[Data records]

============================================================

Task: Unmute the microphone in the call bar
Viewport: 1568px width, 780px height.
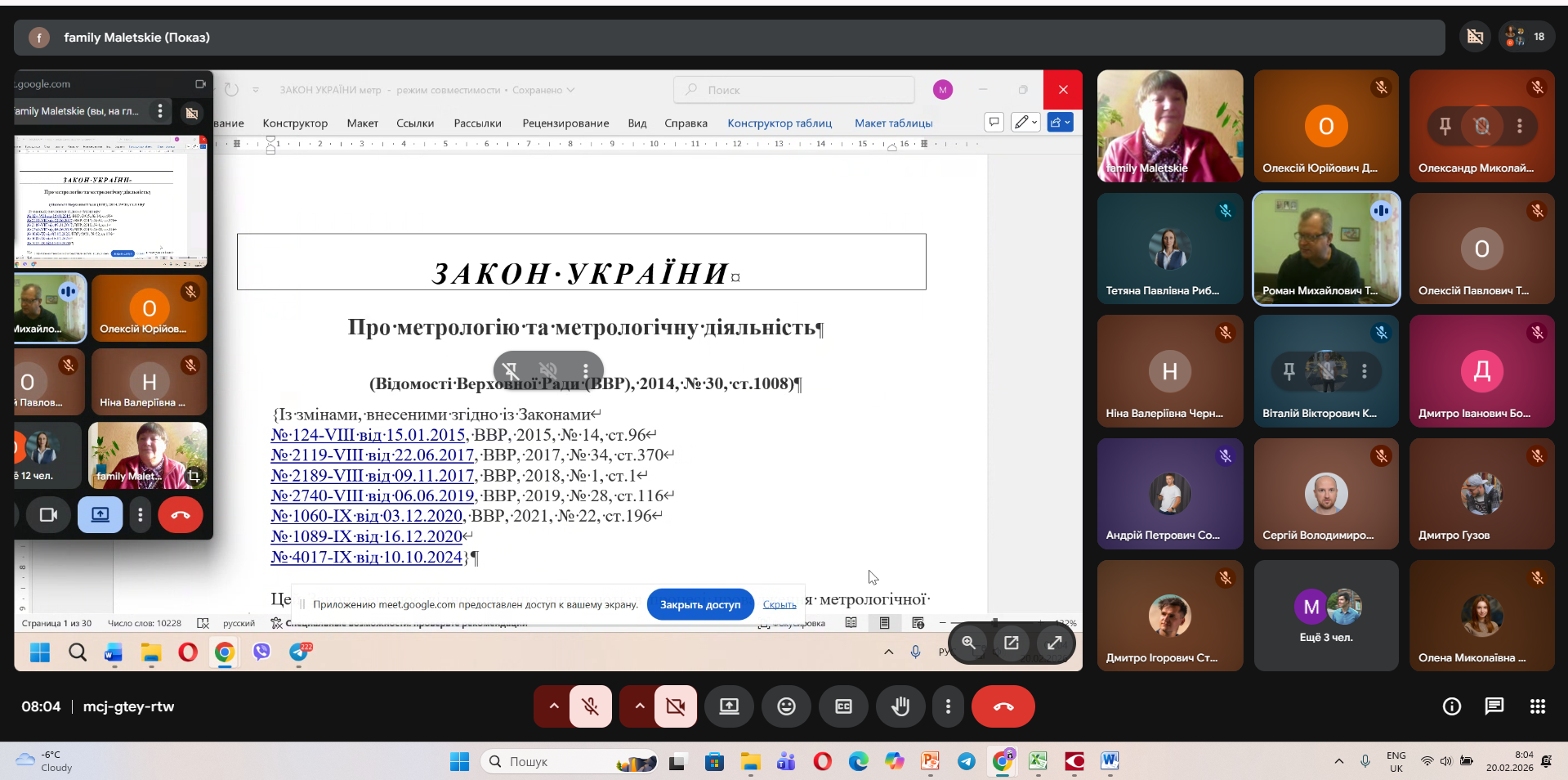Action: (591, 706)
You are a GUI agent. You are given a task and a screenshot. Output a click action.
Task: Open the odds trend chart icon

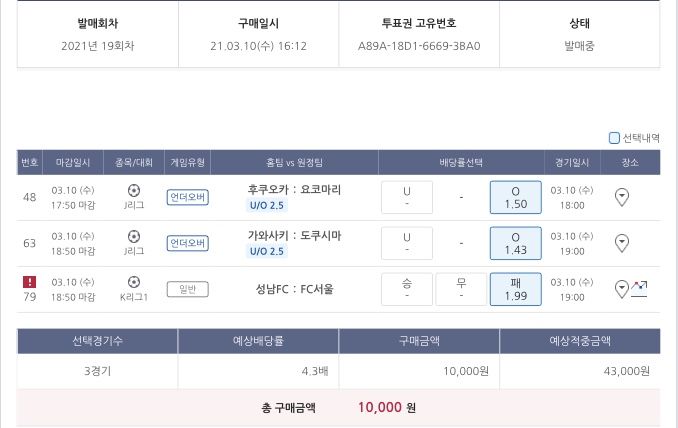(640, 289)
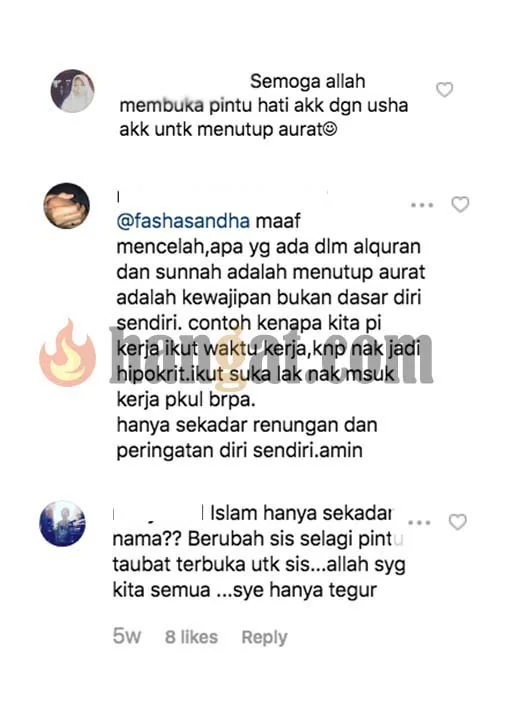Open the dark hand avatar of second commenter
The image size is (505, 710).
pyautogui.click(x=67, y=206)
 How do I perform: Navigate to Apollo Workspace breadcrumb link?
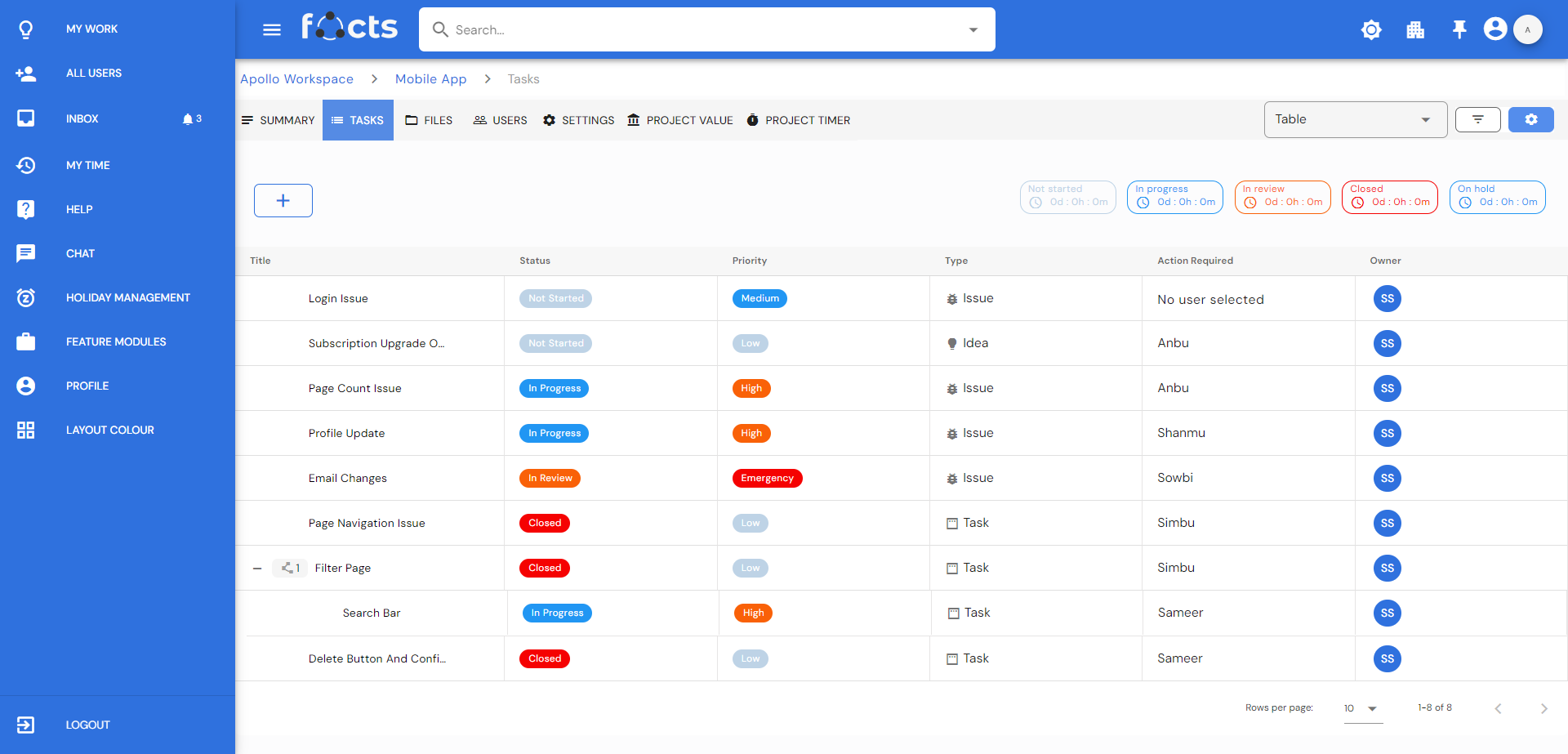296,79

============================================================

# What you should do:
Your task is to retype, exactly and only, the lines from the line holding "Viewport: 1568px width, 780px height." through the final line of the data above, with both ends kept. Drop the pictures.

# Response to the exercise:
Viewport: 1568px width, 780px height.
Action: (591, 706)
You are a GUI agent. You are given a task and a screenshot. Output a click action.
Task: Open the odds trend chart icon

(640, 289)
Open the dark hand avatar of second commenter
The image size is (505, 710).
pyautogui.click(x=67, y=206)
 How do I perform: Navigate to Apollo Workspace breadcrumb link?
296,79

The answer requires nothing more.